● **Document segment**

----------

I was reading an article last week on The New York Times about this subject. It chronicles the life of several families who were impacted by the economic recession and found they couldn’t live the lifestyle that they used to. They got creative and found ways to make their lives even “richer” with less money. This is one of my favorite topics because I truly do believe that we can all live a lifestyle of frugal luxury, a term I fell in love with after reading this amazing book. Here is a blurb from that review:
A mental image from one of the chapters has always stuck with since I first read this book over a year ago. It talked about a family living in an abandoned wood shack. A group of charity workers heard someone was living in it and decided to stop by and leave food for the family. When they went inside they were stunned by what they saw. The wood floor was scrubbed until it gleamed and was covered with wood wax. A fire was burning in an old river rock fireplace and on the hearth sat a pot of simmering apples and cinnamon that made the place smell divine. A spool discarded by the cable company served as their table and it was adorned with floor length green and white checked gingham cloth. Simple curtains made from the same fabric covered their windows and hung from willow branches. A garland of evergreen and pine cones hung from the ceiling like a wallpaper border. They sat on fruit crates topped with red cushions and their guests were treated like royalty when they stopped by.

----------

● **Data provided**
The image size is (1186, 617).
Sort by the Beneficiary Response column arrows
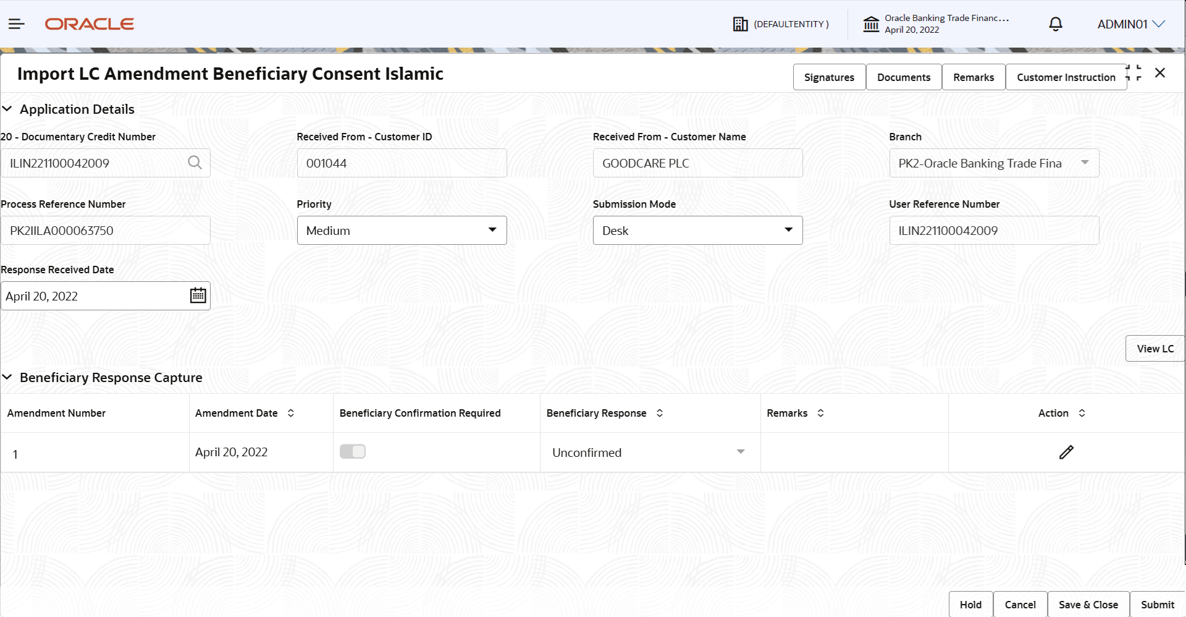point(660,413)
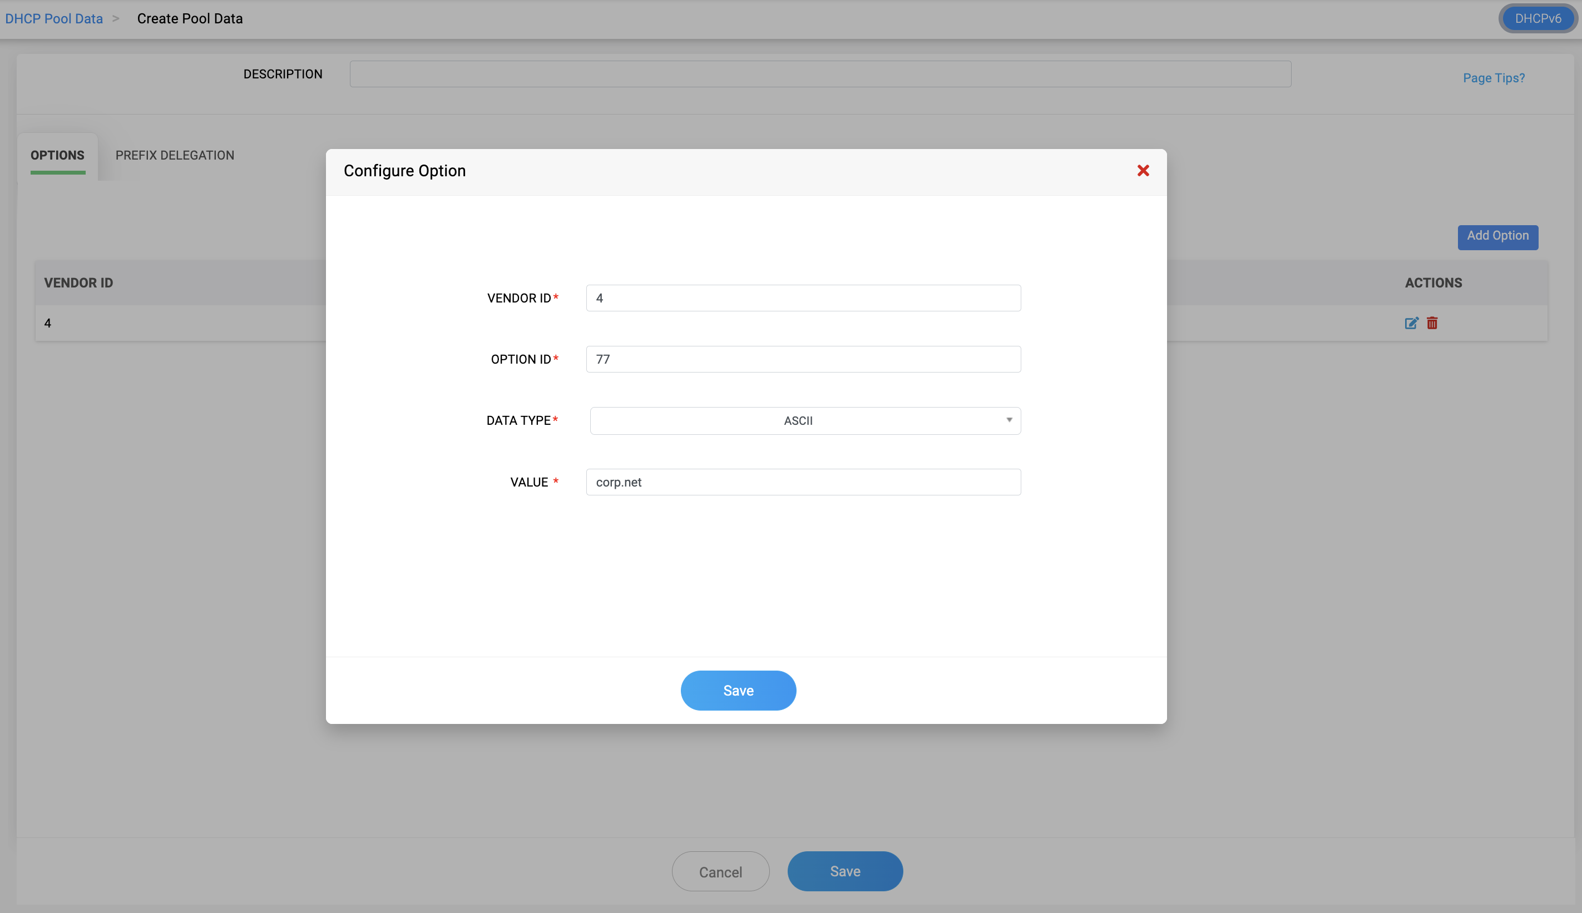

----------

● **Short task A**
In the text on frugal living, what did the family in the wood shack use as a table?
● **Short task B**
Write the next part of the text on frugal living, picking up after its final sentence.
The data comes from a separate source and has nothing to do with the text on frugal living.

● **Task answer A**
A spool discarded by the cable company.

● **Task answer B**
My own family has greatly simplified over the years and become quite content with those frugal luxuries. As do many young families we started out in debt because we didn’t feel the need to start from scratch as most young couples used to do. When we struck out on our own we used credit cards to accumulate all the “stuff” we had when we lived with our parents. We never stopped to think that our parents had worked years to accumulate all that they had… for some reason we felt we needed it all right away. Our kids were showered with toys… I never once (seriously) went to a store with the kids and failed to buy them something. They got used to getting whatever it is they wanted. I had a very “disposable” mentality and even then it drove my husband kinda nuts. If the kids destroyed something or something got really dirty I would propose we just go buy a new one. I would throw CDs down on the floor of the car and just think that if it got scratched and started skipping, I would just go buy another.
Were were drowning in stuff, creating massive amounts of waste, we were deep in debt, and big surprise we weren’t really happy because we wanted more.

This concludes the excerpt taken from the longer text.